課題一覧:
1 – システム論に関する文章の一部を、そのまま書き写してください。「システムというと「情報システ」を含む語句から始め、「アプローチしていくのですね。」のところで終えてください。
2 – システム論に関する文章によると、家族心理学では子供の問題行動を何が表れたものと捉えますか。

文書抜粋:
▬▬▬▬▬▬▬▬▬▬
システム論は、「全体のシステムは個々のサブシステムが相互に作用しあいながら一つのまとまった存在として機能する」と説明されます。
システムというと「情報システム」をすぐ連想するように、IT系をイメージしますが、心理学、社会学をはじめ、さまざまな分野で援用される概念です。

「家族心理学」はシステム論がベースとなっている…

例えば「家族心理学」では、ある子供の問題行動の原因を「母親の育て方」とか、「父親と母親の不仲」のせい、というように特定化しないのが通常です。
つまり、子供の問題行動は家族システム全体の機能不全が象徴的なかたちで表れている、と捉えます。原因を部分として捉えるのではなく、さまざまな要因が相互に関係しあっているという前提に立ち、複眼的にアプローチしていくのですね。
▬▬▬▬▬▬▬▬▬▬
提供データ:
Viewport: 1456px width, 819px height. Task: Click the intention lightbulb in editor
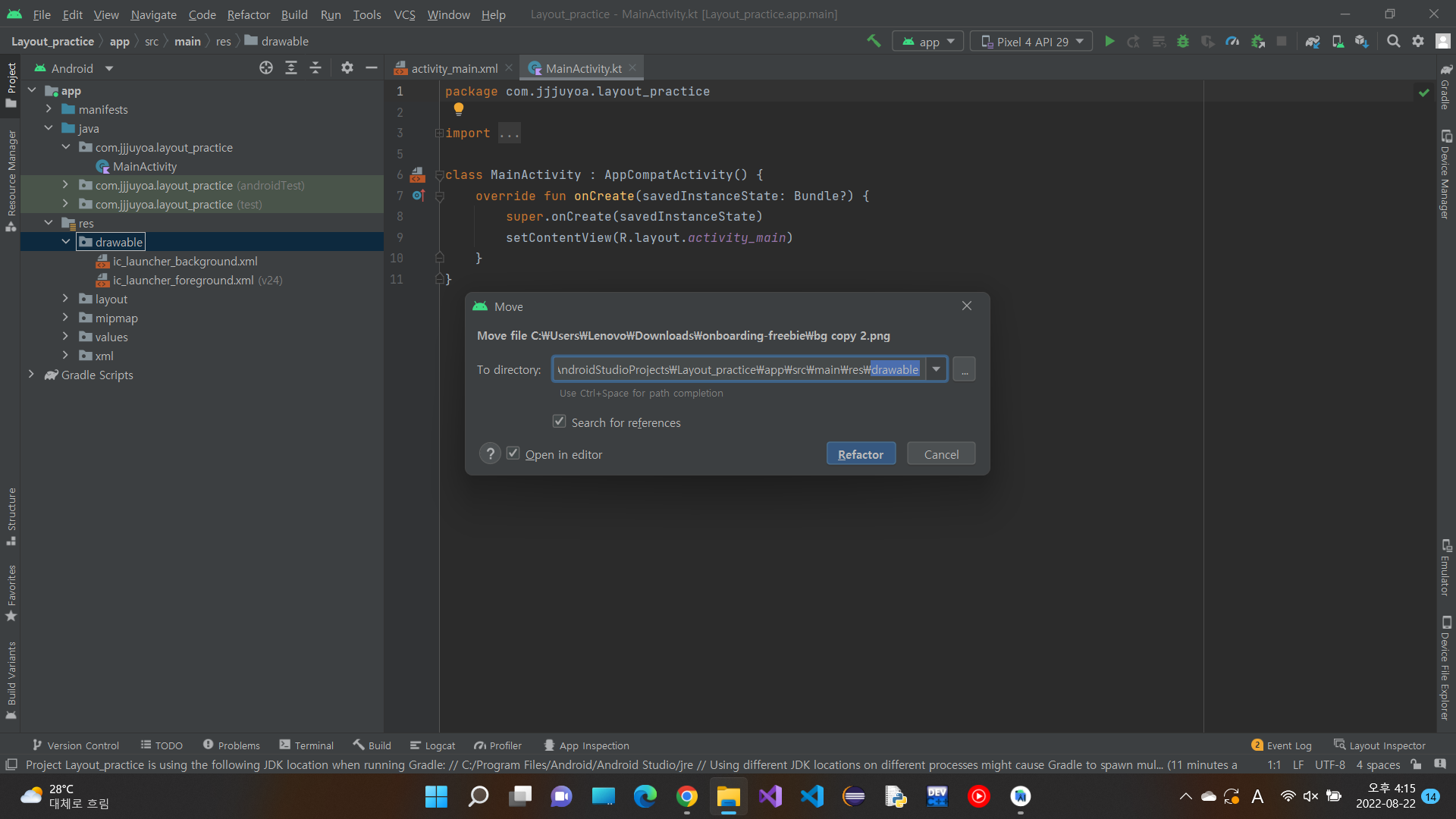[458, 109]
▬▬▬▬▬▬▬▬▬▬
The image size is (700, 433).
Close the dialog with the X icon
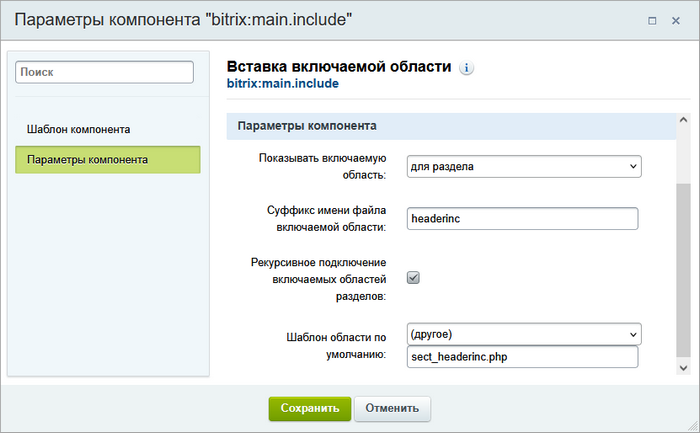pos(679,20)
▬▬▬▬▬▬▬▬▬▬
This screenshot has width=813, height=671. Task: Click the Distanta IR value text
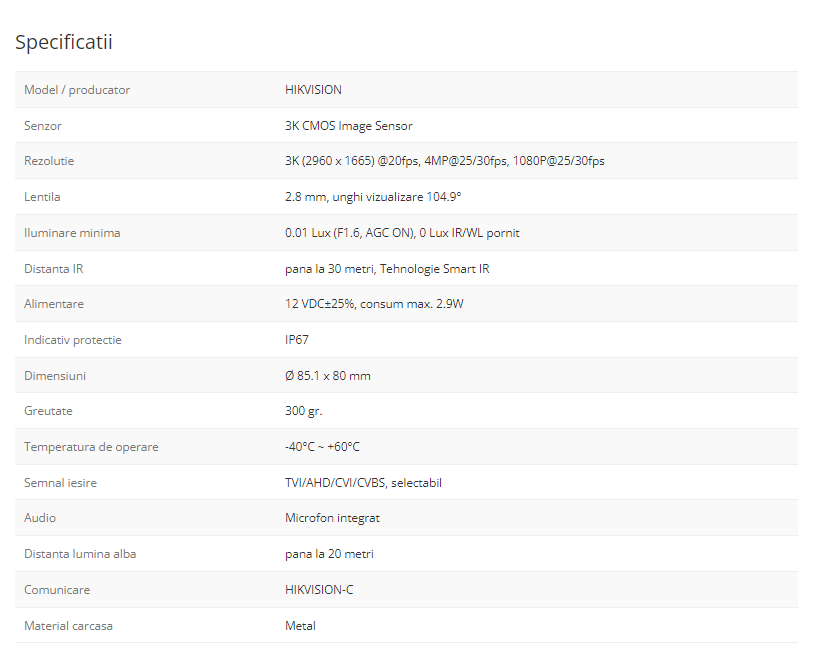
▬▬▬▬▬▬▬▬▬▬
解答例:
1 –
システムというと「情報システム」をすぐ連想するように、IT系をイメージしますが、心理学、社会学をはじめ、さまざまな分野で援用される概念です。

「家族心理学」はシステム論がベースとなっている…

例えば「家族心理学」では、ある子供の問題行動の原因を「母親の育て方」とか、「父親と母親の不仲」のせい、というように特定化しないのが通常です。
つまり、子供の問題行動は家族システム全体の機能不全が象徴的なかたちで表れている、と捉えます。原因を部分として捉えるのではなく、さまざまな要因が相互に関係しあっているという前提に立ち、複眼的にアプローチしていくのですね。

2 – 家族システム全体の機能不全が象徴的なかたちで表れたものと捉えます。